··· PROVIDED TEXT ···

Re: 2.6.25-git2: BUG: unable to handle kernel paging request at ffffffffffffffff

!MAILaRCHIVE_VOTE_RePLACE
Previous message: [thread] [date] [author]
Next message: [thread] [date] [author]
To: Zdenek Kabelac <zdenek.kabelac@...>
Cc: Ingo Molnar <mingo@...>, Jiri Slaby <jirislaby@...>, Rafael J. Wysocki <rjw@...>, <paulmck@...>, David Miller <davem@...>, Linux Kernel Mailing List <linux-kernel@...>, Andrew Morton <akpm@...>, <linux-ext4@...>, <herbert@...>, Pekka Enberg <penberg@...>, Christoph Lameter <clameter@...>
Date: Wednesday, April 23, 2008 - 11:53 am

On Wed, 23 Apr 2008, Zdenek Kabelac wrote:

Goodie, two of the backtraces (the parent-is-sleeping warning and the 
immediately subsequent oops) look like the same thing that should already 
be fixed in current -git. But there is some interesting stuff there..


Yes, that's interesting to see.


This is indeed an interesting issue: arch/x86/kernel/smpboot.c does an IPI 
call to start_secondary, and yes, it looks suspicious to have that 
lock_ipi_call_lock there (and in particular the unlock_ipi_call_lock that 
enables interrupts within it). Ingo?

··· INFORMATION SHOWN ···

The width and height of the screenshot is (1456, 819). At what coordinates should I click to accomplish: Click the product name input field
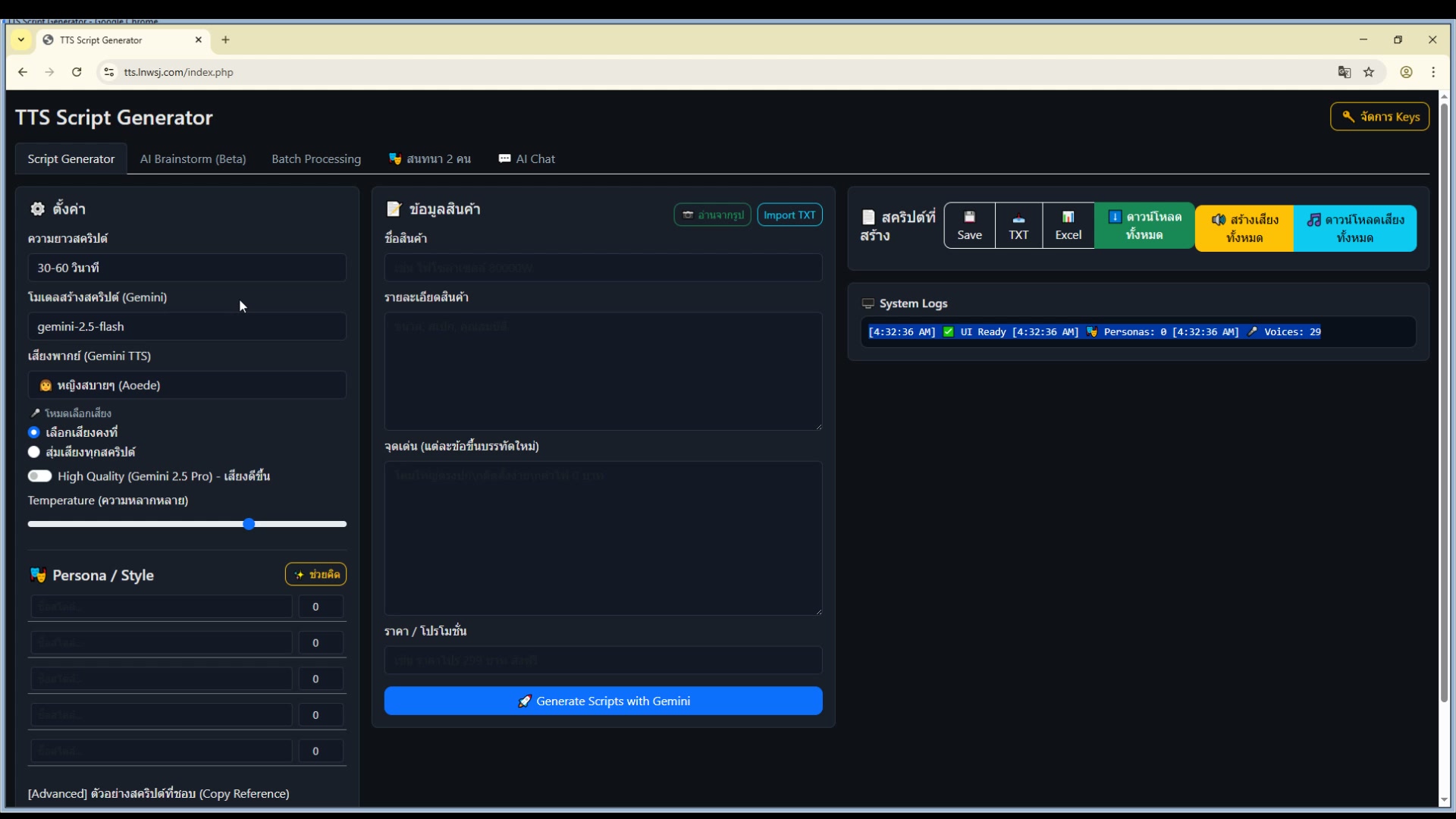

···

▸ EXERCISE BRIEF: Write out the stretch of the kernel mailing list reply from "On Wed, 23 Apr" through "interesting stuff there..", word for word.

▸ WRITTEN ANSWER:
On Wed, 23 Apr 2008, Zdenek Kabelac wrote:

Goodie, two of the backtraces (the parent-is-sleeping warning and the 
immediately subsequent oops) look like the same thing that should already 
be fixed in current -git. But there is some interesting stuff there..